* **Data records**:
§ §

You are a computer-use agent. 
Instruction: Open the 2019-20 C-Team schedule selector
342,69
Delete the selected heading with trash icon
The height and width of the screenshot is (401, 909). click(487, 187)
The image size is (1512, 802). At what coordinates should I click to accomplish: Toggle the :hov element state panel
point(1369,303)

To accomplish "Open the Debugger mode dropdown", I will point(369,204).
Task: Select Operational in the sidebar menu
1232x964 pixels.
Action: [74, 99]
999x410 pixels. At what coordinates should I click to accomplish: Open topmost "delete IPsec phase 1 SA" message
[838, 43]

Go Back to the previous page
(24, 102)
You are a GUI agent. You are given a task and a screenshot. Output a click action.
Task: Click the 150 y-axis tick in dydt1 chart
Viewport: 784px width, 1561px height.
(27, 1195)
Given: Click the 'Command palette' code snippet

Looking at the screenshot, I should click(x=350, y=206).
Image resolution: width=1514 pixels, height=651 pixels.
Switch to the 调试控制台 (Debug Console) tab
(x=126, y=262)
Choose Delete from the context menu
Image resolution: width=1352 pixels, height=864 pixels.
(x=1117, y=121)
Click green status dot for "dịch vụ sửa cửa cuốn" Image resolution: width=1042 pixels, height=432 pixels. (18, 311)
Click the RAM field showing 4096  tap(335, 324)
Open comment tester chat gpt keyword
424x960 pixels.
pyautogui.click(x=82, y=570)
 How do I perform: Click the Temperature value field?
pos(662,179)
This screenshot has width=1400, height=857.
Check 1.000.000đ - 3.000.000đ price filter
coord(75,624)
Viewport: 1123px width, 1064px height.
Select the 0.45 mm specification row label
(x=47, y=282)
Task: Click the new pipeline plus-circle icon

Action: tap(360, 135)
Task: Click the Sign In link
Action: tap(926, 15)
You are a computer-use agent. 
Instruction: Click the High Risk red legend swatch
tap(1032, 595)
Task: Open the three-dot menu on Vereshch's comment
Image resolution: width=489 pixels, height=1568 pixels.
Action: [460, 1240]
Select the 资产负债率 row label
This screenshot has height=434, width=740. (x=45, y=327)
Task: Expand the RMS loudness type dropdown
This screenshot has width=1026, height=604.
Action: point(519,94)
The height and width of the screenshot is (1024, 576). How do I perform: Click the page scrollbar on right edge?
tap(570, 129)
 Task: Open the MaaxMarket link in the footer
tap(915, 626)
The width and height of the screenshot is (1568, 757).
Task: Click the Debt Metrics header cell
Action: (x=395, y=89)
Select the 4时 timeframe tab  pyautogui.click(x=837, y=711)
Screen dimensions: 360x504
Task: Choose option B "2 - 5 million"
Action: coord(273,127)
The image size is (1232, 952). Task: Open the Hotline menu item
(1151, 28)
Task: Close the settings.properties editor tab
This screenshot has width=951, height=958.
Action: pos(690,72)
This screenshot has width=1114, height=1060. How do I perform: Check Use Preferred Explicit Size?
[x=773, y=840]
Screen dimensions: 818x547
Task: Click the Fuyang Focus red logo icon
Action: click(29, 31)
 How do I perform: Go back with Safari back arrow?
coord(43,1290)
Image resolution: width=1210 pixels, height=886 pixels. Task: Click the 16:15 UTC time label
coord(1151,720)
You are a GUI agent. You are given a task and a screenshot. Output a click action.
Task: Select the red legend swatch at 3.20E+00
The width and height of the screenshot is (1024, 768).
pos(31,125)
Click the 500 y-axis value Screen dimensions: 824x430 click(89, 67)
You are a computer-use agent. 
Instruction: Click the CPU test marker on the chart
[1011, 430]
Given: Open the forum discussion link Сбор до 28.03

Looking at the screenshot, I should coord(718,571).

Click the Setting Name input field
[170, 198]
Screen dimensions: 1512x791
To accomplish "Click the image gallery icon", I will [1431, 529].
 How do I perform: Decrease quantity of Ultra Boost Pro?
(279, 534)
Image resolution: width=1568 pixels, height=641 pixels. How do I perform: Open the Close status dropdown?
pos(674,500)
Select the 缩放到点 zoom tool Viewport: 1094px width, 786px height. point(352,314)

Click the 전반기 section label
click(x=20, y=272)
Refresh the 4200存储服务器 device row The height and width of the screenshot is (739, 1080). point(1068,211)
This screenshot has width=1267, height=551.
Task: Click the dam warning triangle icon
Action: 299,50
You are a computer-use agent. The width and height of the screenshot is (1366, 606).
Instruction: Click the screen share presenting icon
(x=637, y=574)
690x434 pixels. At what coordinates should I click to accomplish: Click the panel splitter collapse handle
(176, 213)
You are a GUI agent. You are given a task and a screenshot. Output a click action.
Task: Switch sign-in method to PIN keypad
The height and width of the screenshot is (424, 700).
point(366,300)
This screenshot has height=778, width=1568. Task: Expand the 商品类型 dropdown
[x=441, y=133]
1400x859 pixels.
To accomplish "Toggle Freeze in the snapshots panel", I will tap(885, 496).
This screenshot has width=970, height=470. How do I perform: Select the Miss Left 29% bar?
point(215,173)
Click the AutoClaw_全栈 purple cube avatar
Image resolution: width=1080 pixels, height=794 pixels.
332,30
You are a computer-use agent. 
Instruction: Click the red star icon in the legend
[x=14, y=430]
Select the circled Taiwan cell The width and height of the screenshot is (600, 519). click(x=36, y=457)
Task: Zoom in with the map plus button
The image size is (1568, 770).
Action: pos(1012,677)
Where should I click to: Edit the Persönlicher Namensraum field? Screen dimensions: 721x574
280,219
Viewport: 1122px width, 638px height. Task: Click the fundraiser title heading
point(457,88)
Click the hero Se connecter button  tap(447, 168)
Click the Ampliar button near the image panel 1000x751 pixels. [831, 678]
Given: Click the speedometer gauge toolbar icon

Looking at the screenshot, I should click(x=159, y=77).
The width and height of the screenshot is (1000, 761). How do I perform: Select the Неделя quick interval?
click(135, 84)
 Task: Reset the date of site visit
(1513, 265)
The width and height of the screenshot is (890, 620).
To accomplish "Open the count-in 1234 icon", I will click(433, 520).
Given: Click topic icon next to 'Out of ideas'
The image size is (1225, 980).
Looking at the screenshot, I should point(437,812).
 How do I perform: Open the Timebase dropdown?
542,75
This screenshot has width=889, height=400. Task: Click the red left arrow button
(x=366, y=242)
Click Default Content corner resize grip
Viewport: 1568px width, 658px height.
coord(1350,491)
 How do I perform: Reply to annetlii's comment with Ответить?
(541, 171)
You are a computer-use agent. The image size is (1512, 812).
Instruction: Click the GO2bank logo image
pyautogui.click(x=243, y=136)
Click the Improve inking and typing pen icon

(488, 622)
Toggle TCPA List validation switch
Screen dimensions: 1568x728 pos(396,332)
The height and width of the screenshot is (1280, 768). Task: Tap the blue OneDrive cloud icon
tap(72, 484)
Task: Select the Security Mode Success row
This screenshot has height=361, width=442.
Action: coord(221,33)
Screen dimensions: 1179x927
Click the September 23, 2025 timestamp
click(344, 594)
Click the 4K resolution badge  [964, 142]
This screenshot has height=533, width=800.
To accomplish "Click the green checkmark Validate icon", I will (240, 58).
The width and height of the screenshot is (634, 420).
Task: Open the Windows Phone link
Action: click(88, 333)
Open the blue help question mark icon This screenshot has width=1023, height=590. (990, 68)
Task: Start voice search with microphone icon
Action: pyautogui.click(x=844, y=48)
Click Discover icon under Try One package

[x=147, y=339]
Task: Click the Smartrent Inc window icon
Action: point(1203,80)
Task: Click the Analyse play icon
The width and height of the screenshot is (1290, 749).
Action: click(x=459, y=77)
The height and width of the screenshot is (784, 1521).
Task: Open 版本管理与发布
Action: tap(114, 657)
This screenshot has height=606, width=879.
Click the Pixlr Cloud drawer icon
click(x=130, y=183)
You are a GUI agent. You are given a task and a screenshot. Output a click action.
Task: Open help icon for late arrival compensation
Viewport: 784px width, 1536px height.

§ §

* **HOW TO COMPLETE THIS TASK**:
Out of the data above, return each line where the word "axis" can be found.

* **SOLUTION TO THIS PROBLEM**:
Task: Click the 150 y-axis tick in dydt1 chart
Click the 500 y-axis value Screen dimensions: 824x430 click(89, 67)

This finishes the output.